Set problem
Extend the forum thread about the Jussie Smollett investigation, beginning immediately after its final sentence.

Document text
Smollett reported that two men attacked him near his high-rise apartment in
the Streeterville neighborhood on a frigid night last Jan. 29, slipping a
noose around his neck and shouting racist and homophobic slurs. Jussie
Smollett files counterclaim against Chicago saying prosecution was malicious »

Smollett’s manager — whose Google account information has also been ordered
turned over — called 911 to report the attack and met responding officers in
the lobby of Smollett’s building. He can be seen on body camera footage
reaching toward Smollett to grab the noose around his neck with disdain. “The
reason I’m calling (police) is because of this s--- ,” he said.

But Smollett eventually turned from victim to suspect after an intense
investigation by Chicago police detectives who used two brothers’ cellphone
records, internet search history and text messages to corroborate their story
that the actor paid them $3,500 to stage the attack.

Prosecutors alleged that Smollett staged the attack because he was unhappy
with the “Empire” studio’s response to a threatening letter he received at
work a week earlier. Chicago police took it a step further, accusing Smollett
of faking the letter as well.

------
hiram112
> not just emails but also drafted and deleted messages; any files in their
> Google Drive cloud storage services; any Google Voice texts, calls and
> contacts; search and web browsing history; and location data.

I've always assumed my email, Drive, Voice info, calls, contact lists, etc
would be obtainable by a warrant.

Data
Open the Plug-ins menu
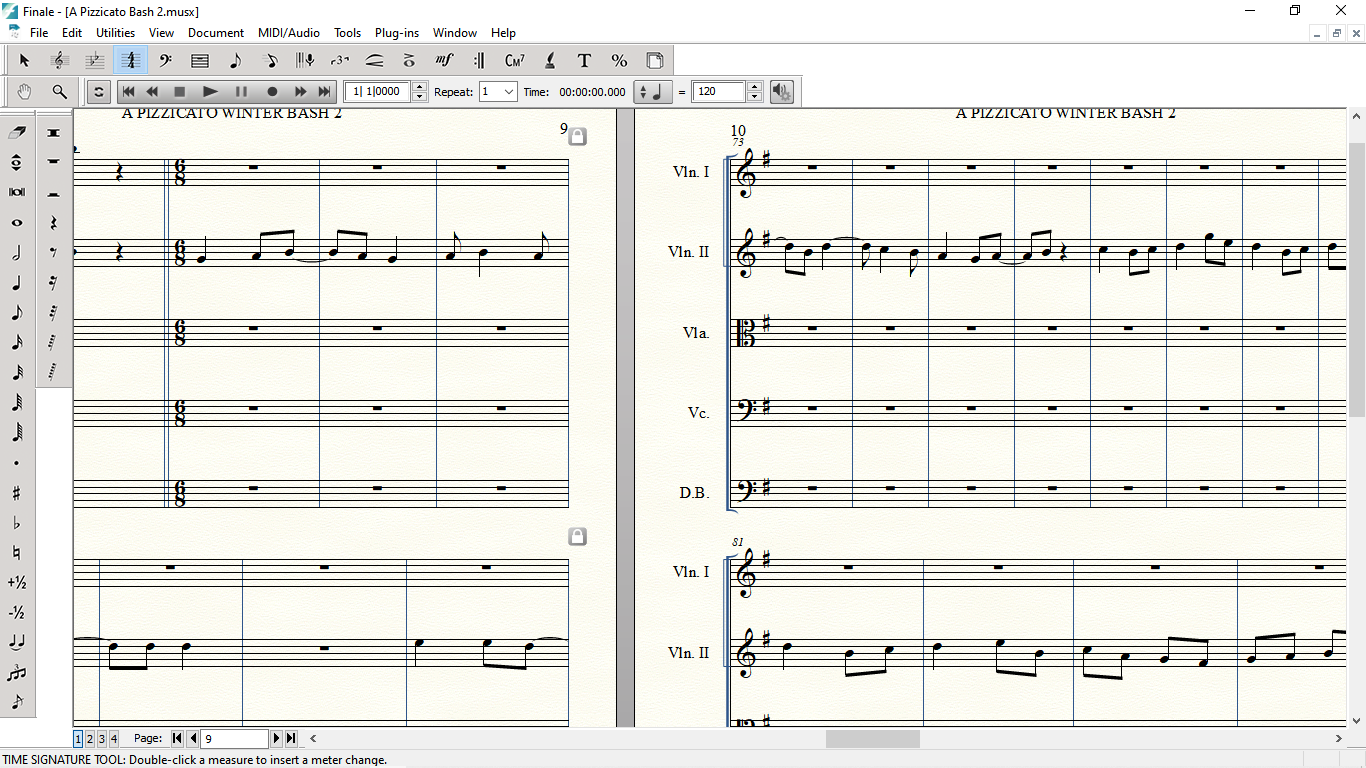 pyautogui.click(x=397, y=33)
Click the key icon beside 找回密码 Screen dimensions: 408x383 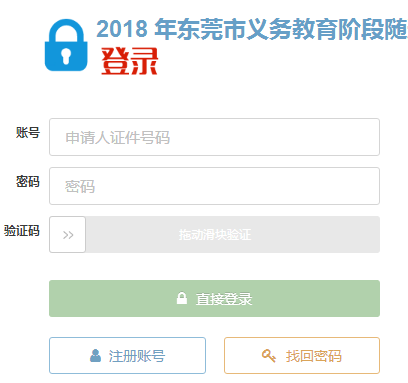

The output
But I wonder if Google would turn over things like browsing and search
history, even if you never browsed while logged in to Google or searched, and
also had explicitly turned off storing of this data in your Google privacy
settings.

There is no doubt in my mind that Google, through the use of 3rd party
trackers from "partners", analytics, and correlation can easily match my non-
logged in web history and searches with the same computer and IP used when I
log into Gmail or Maps.

Supposedly they don't tie this global "advertising profile" to your real
identifying Google account, at least for the data provided to advertisers, but
I would think it'd be trivial for Google to collect it all - every web page
visited and for how long, every search you've made - and turn over the vast
majority of it to the government, upon request.

In other words, Google probably does know nearly everything you do online,
logged in or not, at this point.

------
munk-a
Things like this are why I think that as time goes on storing PII is going to
be seen as a cost rather than a benefit to companies... It'll take several
rounds of public outcry to shift the mindset though.

------
thrower123
Most of this nonsense could have been dispensed with if the original
prosecutors hadn't tried to make the whole thing go away when it became clear
that the original narrative was fraudulent. Hate crime hoaxes are terrible,
because they undermine credibility when the real thing does occur. For that he
ought to be nailed to the wall.

------
andrei_says_
I imagine that for pretty much each and every one of us, a full year of data
will yield something actionable by law enforcement or at least by traffic law
enforcement. Who didn’t speed once (even while flowing with the rest of
traffic)?

If we include dhs, then who, knowingly or unknowingly (go ahead and prove
that) did not spend a few moments in proximity with persons of interest?

“Give me six sentences written by the most honest of men and I’ll find a
reason to hang them” is more relevant than ever and I’m just imagining how
much more can be found in the full surveillance trail of google services.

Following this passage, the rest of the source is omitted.